■ Exercise instructions:
Starting with the first line and ending with the one that holds "Click product code 16132 5030", retype the entries exactly.

■ Dataset excerpts:
··········
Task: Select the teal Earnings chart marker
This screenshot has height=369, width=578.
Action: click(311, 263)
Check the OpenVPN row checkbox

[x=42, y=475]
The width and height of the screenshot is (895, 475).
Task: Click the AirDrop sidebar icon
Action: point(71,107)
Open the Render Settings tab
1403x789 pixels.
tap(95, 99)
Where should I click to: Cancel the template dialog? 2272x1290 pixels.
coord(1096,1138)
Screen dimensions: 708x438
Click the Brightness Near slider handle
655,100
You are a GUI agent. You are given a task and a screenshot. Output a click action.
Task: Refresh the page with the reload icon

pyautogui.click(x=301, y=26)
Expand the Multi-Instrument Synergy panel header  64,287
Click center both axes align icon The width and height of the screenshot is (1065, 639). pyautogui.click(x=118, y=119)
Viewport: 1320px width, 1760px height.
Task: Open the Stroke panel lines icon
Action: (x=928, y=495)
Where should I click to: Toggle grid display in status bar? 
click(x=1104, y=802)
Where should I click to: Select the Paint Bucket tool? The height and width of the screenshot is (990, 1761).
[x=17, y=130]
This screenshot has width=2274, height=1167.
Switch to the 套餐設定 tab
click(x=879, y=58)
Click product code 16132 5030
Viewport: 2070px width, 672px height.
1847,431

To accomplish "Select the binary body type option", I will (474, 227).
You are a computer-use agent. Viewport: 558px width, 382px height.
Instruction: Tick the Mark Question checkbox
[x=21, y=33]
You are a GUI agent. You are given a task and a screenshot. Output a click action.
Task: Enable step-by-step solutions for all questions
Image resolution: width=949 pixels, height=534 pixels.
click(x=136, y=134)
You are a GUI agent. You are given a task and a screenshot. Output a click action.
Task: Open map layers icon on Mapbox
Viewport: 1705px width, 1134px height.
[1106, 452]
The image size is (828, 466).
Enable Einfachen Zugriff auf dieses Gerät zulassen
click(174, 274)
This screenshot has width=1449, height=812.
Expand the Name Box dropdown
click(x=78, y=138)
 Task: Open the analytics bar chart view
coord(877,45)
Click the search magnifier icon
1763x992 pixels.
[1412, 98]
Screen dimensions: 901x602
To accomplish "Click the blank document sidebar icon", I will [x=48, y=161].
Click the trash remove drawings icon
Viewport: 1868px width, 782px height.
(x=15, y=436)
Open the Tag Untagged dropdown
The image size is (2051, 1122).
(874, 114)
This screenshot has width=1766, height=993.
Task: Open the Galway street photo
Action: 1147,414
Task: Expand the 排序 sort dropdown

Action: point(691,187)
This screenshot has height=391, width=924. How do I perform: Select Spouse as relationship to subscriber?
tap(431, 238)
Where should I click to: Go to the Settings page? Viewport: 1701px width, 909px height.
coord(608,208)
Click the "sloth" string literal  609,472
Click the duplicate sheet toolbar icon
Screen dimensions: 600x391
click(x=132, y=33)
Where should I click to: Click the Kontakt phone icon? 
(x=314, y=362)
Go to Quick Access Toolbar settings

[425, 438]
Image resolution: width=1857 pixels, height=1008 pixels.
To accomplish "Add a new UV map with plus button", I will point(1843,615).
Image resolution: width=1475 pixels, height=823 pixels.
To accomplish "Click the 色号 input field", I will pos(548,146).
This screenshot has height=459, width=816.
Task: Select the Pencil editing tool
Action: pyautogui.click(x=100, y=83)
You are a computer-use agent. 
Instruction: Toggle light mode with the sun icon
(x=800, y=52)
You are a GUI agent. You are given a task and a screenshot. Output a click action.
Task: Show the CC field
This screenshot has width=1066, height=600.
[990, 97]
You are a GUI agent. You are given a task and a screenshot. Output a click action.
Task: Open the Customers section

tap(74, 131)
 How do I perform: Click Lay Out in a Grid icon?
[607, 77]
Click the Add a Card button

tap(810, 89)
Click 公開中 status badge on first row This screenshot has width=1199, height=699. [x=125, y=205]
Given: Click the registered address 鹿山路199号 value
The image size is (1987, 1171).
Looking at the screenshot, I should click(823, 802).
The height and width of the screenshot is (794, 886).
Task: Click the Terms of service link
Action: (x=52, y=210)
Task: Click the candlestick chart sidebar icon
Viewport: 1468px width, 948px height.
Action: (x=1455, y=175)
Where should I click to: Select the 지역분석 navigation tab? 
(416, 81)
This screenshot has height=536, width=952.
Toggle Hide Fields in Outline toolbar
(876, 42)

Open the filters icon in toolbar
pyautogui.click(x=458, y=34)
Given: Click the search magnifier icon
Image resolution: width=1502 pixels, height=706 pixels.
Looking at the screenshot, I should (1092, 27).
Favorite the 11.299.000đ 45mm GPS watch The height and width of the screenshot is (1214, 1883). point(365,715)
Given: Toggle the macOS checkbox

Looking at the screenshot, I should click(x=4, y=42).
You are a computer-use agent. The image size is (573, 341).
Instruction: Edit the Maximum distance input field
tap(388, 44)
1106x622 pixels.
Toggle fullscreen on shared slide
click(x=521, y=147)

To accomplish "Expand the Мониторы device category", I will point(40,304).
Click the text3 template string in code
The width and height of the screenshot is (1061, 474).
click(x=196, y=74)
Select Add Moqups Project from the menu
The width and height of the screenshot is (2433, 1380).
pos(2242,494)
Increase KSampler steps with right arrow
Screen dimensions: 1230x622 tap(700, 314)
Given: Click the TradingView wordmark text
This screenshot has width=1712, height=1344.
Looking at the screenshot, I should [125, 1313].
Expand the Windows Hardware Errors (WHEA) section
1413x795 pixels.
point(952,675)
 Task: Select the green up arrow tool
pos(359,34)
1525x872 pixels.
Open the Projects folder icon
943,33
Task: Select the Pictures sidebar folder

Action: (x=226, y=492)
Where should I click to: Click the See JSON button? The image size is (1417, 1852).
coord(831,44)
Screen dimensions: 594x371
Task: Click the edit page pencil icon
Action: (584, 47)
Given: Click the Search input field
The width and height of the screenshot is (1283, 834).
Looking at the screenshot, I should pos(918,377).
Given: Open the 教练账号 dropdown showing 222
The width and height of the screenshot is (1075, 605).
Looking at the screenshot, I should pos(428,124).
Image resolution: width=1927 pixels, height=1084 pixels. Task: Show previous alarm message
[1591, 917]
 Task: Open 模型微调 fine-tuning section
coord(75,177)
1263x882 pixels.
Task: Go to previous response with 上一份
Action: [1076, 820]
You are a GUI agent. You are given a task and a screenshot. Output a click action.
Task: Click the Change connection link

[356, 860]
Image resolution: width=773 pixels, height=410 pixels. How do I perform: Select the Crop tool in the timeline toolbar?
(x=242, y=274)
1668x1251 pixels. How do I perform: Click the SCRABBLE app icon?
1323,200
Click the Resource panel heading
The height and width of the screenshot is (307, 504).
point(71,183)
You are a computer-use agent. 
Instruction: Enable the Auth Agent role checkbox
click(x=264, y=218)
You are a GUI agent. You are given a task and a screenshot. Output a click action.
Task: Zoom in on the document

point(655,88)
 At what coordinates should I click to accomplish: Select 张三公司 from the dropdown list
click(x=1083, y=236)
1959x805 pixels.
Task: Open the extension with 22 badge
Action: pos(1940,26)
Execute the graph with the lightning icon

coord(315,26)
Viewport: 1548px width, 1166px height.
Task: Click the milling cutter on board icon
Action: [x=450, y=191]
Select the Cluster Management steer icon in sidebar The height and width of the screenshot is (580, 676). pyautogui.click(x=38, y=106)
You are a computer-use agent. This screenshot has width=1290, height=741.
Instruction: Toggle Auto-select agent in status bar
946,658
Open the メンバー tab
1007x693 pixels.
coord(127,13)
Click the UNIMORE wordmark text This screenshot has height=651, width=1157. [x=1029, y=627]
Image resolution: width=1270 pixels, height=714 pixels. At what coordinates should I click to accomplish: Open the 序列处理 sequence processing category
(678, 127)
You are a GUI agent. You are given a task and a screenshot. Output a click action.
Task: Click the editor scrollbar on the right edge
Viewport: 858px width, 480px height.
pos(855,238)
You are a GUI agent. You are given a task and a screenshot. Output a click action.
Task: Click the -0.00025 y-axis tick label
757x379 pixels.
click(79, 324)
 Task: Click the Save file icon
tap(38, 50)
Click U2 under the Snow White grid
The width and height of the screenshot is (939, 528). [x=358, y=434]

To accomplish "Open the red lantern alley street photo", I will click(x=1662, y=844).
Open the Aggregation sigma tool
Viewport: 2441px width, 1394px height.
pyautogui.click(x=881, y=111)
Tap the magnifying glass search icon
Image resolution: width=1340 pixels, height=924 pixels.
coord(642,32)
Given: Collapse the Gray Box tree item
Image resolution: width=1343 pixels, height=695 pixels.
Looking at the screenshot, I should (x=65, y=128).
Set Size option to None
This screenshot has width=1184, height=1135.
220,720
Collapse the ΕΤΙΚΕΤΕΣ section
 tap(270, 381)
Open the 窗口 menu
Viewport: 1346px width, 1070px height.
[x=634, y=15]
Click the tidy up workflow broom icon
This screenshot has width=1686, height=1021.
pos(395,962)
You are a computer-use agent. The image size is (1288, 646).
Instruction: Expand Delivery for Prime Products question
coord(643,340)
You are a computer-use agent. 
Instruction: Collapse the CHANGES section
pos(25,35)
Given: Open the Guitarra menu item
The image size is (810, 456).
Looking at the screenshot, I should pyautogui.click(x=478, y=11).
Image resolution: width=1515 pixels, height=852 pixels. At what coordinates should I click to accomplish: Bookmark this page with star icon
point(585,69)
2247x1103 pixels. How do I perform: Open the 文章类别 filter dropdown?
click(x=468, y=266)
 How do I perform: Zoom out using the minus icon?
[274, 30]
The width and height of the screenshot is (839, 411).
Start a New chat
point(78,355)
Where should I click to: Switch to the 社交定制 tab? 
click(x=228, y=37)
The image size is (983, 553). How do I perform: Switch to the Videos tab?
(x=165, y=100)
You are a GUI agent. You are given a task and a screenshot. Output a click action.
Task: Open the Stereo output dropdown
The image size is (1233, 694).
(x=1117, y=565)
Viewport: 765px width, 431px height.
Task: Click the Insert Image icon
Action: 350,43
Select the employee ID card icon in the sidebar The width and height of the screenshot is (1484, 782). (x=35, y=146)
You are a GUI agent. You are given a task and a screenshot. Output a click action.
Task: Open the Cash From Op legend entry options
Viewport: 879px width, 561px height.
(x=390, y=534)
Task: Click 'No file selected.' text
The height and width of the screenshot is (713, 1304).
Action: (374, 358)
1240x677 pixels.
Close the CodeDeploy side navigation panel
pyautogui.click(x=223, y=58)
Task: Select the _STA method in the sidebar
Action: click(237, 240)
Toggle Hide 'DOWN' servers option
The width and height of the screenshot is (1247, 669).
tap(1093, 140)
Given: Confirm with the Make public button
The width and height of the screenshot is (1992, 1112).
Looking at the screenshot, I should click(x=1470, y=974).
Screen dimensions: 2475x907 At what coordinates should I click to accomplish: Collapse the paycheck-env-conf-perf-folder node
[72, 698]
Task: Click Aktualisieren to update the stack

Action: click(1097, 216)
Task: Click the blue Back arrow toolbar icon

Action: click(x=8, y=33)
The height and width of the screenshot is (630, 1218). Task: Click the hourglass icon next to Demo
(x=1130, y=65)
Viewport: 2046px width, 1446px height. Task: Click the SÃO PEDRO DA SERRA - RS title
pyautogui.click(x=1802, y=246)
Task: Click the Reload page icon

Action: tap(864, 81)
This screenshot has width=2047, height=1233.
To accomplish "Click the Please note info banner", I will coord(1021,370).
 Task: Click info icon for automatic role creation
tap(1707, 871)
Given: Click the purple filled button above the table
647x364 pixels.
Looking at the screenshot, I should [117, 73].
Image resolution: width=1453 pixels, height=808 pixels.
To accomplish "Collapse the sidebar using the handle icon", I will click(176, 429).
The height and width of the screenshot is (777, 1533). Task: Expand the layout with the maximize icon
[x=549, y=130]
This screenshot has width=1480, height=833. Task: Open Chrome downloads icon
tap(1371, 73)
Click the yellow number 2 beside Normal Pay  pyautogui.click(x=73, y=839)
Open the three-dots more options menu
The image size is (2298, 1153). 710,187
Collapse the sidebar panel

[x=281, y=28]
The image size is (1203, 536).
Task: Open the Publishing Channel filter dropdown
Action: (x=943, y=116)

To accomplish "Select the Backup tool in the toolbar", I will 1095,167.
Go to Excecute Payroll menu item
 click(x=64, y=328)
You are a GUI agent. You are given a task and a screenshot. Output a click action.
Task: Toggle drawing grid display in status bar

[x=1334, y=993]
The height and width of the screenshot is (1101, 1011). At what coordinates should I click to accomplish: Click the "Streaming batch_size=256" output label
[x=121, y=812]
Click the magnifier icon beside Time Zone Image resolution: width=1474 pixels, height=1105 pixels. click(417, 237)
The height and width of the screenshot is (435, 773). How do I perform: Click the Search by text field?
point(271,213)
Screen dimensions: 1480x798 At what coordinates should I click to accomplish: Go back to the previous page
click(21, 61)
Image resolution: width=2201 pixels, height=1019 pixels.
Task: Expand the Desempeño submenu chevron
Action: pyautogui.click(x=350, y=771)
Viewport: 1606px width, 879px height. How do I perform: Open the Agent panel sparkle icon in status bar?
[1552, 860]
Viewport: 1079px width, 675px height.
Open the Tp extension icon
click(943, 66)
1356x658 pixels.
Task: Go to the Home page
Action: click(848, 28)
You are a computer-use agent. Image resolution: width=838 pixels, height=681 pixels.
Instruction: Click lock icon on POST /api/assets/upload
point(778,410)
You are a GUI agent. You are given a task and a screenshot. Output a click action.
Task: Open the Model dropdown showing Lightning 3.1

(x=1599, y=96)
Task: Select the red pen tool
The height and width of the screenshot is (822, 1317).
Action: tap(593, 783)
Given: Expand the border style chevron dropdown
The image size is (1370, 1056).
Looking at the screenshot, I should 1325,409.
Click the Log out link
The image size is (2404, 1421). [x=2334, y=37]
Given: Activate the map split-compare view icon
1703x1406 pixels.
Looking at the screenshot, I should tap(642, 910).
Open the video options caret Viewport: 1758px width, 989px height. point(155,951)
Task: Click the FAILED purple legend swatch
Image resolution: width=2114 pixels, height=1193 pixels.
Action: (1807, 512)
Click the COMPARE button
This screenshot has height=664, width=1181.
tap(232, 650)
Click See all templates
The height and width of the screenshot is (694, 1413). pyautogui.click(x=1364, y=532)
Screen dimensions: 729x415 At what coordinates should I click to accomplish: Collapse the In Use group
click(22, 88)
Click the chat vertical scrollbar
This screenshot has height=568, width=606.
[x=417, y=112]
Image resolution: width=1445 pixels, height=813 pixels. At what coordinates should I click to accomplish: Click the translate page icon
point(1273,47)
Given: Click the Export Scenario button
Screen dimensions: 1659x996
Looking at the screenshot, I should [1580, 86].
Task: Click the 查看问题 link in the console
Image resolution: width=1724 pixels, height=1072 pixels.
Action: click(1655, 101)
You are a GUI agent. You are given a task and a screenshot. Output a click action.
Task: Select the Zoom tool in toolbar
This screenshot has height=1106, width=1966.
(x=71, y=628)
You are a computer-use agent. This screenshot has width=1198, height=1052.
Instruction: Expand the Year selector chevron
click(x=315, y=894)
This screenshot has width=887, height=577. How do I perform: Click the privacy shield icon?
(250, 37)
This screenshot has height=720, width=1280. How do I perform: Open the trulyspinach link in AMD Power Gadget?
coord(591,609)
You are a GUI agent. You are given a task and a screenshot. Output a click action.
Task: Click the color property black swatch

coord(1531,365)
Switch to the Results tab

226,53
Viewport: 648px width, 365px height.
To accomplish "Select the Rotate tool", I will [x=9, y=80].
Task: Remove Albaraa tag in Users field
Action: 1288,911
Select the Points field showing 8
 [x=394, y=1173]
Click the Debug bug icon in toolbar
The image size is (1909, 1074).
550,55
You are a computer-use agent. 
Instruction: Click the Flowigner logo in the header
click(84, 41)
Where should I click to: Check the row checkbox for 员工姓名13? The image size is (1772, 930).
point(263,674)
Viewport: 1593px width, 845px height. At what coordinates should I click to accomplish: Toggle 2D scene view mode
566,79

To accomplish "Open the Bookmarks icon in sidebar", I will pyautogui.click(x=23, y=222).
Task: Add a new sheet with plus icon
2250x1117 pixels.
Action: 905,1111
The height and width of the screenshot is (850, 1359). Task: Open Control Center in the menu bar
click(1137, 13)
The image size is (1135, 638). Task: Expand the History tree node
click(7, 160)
··········
■ Answer area:
Task: Select the teal Earnings chart marker
This screenshot has height=369, width=578.
Action: click(311, 263)
Check the OpenVPN row checkbox

[x=42, y=475]
The width and height of the screenshot is (895, 475).
Task: Click the AirDrop sidebar icon
Action: point(71,107)
Open the Render Settings tab
1403x789 pixels.
tap(95, 99)
Where should I click to: Cancel the template dialog? 2272x1290 pixels.
coord(1096,1138)
Screen dimensions: 708x438
Click the Brightness Near slider handle
655,100
You are a GUI agent. You are given a task and a screenshot. Output a click action.
Task: Refresh the page with the reload icon

pyautogui.click(x=301, y=26)
Expand the Multi-Instrument Synergy panel header  64,287
Click center both axes align icon The width and height of the screenshot is (1065, 639). pyautogui.click(x=118, y=119)
Viewport: 1320px width, 1760px height.
Task: Open the Stroke panel lines icon
Action: (x=928, y=495)
Where should I click to: Toggle grid display in status bar? 
click(x=1104, y=802)
Where should I click to: Select the Paint Bucket tool? The height and width of the screenshot is (990, 1761).
[x=17, y=130]
This screenshot has width=2274, height=1167.
Switch to the 套餐設定 tab
click(x=879, y=58)
Click product code 16132 5030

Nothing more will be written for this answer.